Some day last week I was on my way to the third farm stop of the day. As a fairly new person to the area I often have to get directions to the farm from someone at the clinic before I leave. This particular time I got directions to the place that according to Susan, "It must be there because that is the only place with decent cattle working facilities". Upon arrival there was not a soul to be seen and only one set of tire tracks in the snow that had fallen the night before. Obviously I was not in quite the right place and after some radio and phone communications I got directed just across the road to a larger farmstead.
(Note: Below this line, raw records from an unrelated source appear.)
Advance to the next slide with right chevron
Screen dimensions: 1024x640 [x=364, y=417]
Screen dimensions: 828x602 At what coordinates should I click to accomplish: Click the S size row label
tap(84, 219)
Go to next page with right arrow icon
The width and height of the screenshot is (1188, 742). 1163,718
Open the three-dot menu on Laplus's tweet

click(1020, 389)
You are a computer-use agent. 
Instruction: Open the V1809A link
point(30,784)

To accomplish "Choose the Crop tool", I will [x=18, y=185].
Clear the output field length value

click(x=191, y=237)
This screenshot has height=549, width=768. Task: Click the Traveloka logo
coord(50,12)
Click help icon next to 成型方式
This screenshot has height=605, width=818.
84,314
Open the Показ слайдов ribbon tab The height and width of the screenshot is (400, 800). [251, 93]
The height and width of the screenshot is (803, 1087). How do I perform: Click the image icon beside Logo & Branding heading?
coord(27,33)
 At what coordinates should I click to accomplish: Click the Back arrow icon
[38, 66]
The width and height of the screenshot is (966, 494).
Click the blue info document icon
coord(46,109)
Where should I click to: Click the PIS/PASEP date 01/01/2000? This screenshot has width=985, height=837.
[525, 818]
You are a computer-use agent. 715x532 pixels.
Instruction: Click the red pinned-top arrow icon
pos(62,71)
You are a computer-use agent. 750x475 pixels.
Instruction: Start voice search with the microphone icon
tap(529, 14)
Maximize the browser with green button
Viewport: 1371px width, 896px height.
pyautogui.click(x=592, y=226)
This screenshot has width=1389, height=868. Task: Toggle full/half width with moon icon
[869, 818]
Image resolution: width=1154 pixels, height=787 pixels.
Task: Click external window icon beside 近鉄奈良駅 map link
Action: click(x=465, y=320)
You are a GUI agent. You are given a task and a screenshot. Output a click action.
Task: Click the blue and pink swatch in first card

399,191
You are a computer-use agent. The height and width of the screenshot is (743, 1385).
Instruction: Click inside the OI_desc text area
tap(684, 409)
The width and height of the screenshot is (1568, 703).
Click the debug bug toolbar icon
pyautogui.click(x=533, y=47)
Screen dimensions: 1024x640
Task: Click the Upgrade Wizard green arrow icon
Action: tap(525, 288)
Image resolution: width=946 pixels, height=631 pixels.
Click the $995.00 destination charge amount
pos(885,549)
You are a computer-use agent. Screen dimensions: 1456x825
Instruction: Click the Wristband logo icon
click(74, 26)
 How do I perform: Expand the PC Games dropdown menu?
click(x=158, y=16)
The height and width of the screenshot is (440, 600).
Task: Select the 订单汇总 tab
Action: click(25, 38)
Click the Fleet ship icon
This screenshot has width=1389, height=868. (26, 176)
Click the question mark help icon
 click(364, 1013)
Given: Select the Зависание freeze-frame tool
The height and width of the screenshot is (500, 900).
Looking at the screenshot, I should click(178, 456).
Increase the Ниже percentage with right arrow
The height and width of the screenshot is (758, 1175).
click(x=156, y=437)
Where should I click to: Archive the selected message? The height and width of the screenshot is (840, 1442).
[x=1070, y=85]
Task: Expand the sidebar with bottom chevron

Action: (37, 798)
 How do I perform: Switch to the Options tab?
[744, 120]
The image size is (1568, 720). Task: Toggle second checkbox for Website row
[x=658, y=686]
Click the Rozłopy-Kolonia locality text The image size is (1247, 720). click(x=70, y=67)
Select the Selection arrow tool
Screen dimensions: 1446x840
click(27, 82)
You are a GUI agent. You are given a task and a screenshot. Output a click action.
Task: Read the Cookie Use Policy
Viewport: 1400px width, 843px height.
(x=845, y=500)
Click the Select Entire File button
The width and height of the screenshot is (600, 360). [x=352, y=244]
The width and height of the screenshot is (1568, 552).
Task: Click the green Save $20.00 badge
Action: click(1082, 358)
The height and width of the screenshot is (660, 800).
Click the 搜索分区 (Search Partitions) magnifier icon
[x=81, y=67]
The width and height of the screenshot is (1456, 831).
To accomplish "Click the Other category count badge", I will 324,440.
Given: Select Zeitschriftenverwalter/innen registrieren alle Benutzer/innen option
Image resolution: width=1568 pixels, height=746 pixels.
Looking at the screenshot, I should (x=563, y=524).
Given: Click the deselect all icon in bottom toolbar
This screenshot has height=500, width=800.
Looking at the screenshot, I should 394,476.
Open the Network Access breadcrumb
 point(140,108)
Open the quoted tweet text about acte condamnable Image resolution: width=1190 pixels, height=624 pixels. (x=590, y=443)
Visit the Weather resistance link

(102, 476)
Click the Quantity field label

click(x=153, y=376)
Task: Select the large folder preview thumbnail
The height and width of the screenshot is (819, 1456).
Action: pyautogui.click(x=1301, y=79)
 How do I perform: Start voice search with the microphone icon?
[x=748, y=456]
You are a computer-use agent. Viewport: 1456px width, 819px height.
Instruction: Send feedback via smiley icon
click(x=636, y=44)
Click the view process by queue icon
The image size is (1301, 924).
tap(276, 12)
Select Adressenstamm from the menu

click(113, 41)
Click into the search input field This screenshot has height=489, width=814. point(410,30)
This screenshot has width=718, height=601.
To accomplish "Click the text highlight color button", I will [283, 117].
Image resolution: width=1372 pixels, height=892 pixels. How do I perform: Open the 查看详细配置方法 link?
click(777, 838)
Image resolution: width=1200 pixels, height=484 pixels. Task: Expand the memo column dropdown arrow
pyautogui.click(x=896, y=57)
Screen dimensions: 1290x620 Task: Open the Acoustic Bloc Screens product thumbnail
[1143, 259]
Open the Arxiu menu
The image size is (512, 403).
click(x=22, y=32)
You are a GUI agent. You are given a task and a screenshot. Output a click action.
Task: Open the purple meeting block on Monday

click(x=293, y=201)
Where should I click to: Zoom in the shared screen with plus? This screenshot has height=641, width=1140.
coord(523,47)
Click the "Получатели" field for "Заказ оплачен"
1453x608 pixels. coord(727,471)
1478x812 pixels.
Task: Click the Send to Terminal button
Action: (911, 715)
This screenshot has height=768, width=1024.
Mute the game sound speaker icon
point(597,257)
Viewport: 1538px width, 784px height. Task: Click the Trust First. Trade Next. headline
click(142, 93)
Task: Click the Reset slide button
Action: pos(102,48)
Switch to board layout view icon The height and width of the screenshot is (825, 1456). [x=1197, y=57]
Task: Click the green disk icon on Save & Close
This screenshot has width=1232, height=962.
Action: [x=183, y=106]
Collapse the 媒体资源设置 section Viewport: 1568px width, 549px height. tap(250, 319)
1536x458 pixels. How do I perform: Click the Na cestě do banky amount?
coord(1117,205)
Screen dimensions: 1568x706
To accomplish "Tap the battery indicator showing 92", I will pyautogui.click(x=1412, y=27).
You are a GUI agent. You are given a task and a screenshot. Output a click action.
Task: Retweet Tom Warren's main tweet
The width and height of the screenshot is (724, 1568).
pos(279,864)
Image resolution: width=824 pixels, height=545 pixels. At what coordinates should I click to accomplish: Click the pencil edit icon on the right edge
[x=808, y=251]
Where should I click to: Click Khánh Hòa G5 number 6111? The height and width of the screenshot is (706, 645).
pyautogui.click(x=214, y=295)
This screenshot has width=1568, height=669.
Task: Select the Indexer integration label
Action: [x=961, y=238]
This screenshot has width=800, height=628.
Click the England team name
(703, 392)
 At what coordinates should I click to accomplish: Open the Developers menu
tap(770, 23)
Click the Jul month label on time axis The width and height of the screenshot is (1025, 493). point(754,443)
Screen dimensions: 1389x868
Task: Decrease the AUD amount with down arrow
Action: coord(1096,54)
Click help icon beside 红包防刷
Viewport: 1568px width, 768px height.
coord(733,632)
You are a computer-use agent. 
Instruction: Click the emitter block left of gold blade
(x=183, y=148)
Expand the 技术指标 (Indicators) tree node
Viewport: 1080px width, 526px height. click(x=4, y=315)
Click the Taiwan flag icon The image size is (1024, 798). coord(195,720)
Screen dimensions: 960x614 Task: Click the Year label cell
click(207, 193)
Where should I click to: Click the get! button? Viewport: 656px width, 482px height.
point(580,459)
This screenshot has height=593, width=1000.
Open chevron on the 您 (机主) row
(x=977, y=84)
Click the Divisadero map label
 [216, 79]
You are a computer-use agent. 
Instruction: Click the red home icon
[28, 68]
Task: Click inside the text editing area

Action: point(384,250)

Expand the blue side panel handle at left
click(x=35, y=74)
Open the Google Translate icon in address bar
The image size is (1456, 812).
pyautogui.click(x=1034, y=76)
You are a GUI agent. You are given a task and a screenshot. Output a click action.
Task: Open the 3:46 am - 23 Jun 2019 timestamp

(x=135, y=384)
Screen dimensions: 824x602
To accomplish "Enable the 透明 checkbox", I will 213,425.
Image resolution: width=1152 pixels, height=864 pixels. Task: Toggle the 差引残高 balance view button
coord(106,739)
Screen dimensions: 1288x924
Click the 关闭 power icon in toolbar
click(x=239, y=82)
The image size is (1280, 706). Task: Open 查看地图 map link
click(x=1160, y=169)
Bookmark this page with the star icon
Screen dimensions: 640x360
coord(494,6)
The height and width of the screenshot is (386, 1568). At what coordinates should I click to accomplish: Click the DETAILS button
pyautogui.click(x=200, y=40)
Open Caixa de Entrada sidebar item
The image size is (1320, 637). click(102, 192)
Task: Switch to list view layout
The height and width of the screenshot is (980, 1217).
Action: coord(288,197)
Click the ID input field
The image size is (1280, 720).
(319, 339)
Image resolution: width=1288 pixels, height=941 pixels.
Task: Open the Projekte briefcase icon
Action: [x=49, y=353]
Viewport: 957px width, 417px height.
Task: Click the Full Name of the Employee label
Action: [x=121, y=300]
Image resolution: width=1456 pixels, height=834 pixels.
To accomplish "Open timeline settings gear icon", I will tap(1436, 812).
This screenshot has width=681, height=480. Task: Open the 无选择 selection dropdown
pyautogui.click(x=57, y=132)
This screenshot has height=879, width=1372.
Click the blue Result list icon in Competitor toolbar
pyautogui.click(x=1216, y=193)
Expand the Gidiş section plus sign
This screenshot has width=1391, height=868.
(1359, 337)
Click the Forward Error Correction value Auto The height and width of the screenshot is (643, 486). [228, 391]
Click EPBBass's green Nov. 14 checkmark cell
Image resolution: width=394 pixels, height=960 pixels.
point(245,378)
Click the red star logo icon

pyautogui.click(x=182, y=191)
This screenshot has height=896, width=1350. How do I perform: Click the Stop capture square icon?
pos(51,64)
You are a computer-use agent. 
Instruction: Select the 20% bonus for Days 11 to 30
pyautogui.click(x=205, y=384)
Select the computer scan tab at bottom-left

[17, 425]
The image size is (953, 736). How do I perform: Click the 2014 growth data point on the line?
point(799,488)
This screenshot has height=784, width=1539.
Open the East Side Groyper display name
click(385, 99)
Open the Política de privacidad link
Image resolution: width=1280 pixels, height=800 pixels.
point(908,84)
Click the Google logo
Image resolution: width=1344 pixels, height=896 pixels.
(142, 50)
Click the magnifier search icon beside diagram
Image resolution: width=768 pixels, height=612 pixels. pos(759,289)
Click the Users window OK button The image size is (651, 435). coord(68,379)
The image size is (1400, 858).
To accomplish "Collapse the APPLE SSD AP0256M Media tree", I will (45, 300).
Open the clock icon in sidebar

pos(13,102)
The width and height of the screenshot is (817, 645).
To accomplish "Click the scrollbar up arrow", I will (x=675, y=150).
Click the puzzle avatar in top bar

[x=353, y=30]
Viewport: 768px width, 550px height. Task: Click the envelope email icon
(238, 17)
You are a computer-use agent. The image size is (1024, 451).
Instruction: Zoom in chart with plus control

As is almost always the case the farmer was not quite ready when I arrived and I got to shiver in the cold wind while the Farmer Joe and helpers proceeded to break the frozen manure out of the bottom of the chute to allow for proper function. In order to appreciate my the experience we need to understand the set up of the working facility. The squeeze chute was set at the end of an alley approximately 20 yards long. At one time this had all been new but that day was in the long past and as a result the farmer had remodeled by placing portable metal panels on the inside of each side of the alley for the entire length of the runway as I like to call it. Thanks to the remodeling the man gate to allow easy access to the back of the chute for preg checking was rendered unusable and, instead, I got to scale the 6 foot fence after each heifer came into the chute to be checked and then follow her out through the chute and then let the next heifer in. As the system went, 2-4 head were brought in to the alley and one was brought the length of the alley into the chute, while the remaining heifers waited at the far end of the runway with a helper keeping watch to make sure that the didn't come forward. In other words from north to south in the alleyway this is how everything was layed out: 2-3 heifers waiting in the north end of the alley, 15 yards of empty space, me standing directly behind a heifer that is wondering why my hand and arm are shoulder deep inside her rectum.
Now if all the heifers had been willing to co-operate and stand in their appointed places then all would have been well and I would have just had plenty of excercise for the day. Instead, as is generally the case with animals, some have a better idea of how this should work. One heifer in particular was unwilling to wait her turn and came running and pushing up on the heifer in front of her to get in the chute. It took plenty of persuasion to get her moved back, as each time she would back up a few steps and then come charging and smash into the rear end of the heifer in front of her. After several of these attempts we finally got her to back the entire length of the alley and stand quietely. In a hurry to get done with the poor heifer in the chute I quickly scaled the fence and went to work. Not trusting the heifer in back I was watching behind myself the entire time, and just as I inserted my arm the heifer charged and the helper yelled. In an earlier life I competed in many of which was gymnastics. I took one step back, jumped and grabbed the top rail of each side of the alley like a set of parallet bars and swung my feet up and over as 1100 lbs of angry angus heifer rushed underneath me and collided with the back of the heifer right where I had been standing.
Though that was the major incident of the day, before we were done I scaled a pile of 3 heifers checking each one as I went, becasue none of them could wait and they were jammed in so tight that none of them could move and somehow ended up standing completely on top of the chute. The icing on top of the cake was when we were almost done one helper said, " We should have done this at the Jones place, there is a new chute with a good alley, and a palp cage door that locks and lets the vet in".
"Oh, " I said, " Where might that be?"

"It is the old Jones place...right across the road."


I have been inspired to start writing some of my more memorable, and not so memorable experiences as a rural veterinarian working in a mixed animal practice. Along with being a veterinarian in our current world come some specific rules especially with regard to client confidentiality. As a result all names of clients and animals will be changed or made up...everything else...will be as real as can be.